§ **What to work on**: Rewrite the part of the report on the McGreevey divorce that begins with the words containing "ASSOCIATED PRESS" and ends with "couple's dire finances.", putting "court" in place of "judge".

§ **Given text**:
=== Begin Enclosure ===

ASSOCIATED PRESS
June 4, 2008
ELIZABETH, N.J. -- It's now up to a judge to decide how much alimony and child support to award the soon-to-be ex-wife of New Jersey's gay ex-governor, following three weeks of testimony laying bare the couple's dire finances.
Lawyers delivered their final arguments Wednesday, wrapping up the money phase in the bitter divorce of Jim McGreevey and Dina Matos.
Matos has asked the judge for $2,500 a month alimony for four years, $1,750 a month support, and for McGreevey to foot her legal bills for the divorce, which exceed $250,000. McGreevey does not want to pay alimony, and is hoping to be assessed support payments of about $100 a month based on state guidelines factoring in the incomes of both parents and their custody arrangements.
The judge is not expected to rule until July, at the earliest.

=== End Enclosure ===

§ **Data shown**:
=== Begin Enclosure ===

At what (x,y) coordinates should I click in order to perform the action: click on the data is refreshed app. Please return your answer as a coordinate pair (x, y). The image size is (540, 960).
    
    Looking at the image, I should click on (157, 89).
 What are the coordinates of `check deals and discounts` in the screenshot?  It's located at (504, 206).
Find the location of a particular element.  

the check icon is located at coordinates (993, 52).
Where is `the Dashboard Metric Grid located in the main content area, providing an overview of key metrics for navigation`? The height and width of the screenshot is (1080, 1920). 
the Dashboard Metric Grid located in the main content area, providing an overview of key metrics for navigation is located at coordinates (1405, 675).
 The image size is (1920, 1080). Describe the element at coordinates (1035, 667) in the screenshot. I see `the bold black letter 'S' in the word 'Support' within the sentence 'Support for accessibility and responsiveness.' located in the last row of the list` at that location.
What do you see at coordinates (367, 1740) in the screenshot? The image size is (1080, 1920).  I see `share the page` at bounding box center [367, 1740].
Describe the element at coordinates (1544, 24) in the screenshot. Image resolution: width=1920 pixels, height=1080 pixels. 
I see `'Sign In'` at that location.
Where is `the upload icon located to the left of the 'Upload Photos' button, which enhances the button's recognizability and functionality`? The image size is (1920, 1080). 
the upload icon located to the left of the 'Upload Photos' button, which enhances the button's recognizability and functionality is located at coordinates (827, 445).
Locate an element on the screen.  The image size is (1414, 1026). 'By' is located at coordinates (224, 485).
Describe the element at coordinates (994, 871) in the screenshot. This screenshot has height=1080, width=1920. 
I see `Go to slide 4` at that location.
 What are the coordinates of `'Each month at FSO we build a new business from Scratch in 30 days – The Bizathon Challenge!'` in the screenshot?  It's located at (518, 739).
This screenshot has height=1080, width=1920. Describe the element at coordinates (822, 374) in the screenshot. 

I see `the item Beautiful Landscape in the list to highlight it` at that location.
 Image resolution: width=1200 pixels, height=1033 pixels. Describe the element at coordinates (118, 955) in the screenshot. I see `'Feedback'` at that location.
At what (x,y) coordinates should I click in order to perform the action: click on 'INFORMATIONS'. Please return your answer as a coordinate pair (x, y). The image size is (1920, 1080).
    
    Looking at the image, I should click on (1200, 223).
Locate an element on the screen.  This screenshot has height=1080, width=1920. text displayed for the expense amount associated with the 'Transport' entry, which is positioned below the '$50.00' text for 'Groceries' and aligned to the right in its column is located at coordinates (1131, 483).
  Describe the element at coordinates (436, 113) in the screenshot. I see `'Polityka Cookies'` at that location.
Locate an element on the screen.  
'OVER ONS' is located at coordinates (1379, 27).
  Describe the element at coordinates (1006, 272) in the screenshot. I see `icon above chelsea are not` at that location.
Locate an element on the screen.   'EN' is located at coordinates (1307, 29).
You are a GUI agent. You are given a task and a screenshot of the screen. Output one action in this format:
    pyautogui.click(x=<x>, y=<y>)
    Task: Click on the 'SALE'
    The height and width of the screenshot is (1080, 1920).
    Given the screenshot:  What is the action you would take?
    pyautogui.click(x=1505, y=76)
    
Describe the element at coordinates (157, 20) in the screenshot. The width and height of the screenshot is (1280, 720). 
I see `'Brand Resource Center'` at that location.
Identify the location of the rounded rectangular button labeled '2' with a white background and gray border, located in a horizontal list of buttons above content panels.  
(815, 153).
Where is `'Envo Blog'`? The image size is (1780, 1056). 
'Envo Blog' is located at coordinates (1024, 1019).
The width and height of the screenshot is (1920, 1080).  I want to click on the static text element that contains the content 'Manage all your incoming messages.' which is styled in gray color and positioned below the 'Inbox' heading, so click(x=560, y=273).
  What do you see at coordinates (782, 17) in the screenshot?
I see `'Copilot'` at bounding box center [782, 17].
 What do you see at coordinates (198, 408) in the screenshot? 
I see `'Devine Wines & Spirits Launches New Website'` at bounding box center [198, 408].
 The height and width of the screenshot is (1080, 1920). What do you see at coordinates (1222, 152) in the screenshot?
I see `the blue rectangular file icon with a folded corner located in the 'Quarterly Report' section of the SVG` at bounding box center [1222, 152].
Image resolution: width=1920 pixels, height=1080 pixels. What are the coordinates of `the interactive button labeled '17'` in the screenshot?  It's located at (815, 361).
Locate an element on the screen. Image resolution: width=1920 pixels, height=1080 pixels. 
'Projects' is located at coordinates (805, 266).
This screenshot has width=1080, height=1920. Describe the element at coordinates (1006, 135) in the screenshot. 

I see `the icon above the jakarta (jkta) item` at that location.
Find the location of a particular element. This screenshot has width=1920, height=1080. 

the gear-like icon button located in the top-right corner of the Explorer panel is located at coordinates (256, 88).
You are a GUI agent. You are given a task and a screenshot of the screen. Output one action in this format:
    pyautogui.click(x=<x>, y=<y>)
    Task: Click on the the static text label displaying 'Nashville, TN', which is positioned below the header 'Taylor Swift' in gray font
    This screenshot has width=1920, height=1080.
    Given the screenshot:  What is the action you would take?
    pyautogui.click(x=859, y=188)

=== End Enclosure ===

§ **Final answer**:
ASSOCIATED PRESS
June 4, 2008
ELIZABETH, N.J. -- It's now up to a court to decide how much alimony and child support to award the soon-to-be ex-wife of New Jersey's gay ex-governor, following three weeks of testimony laying bare the couple's dire finances.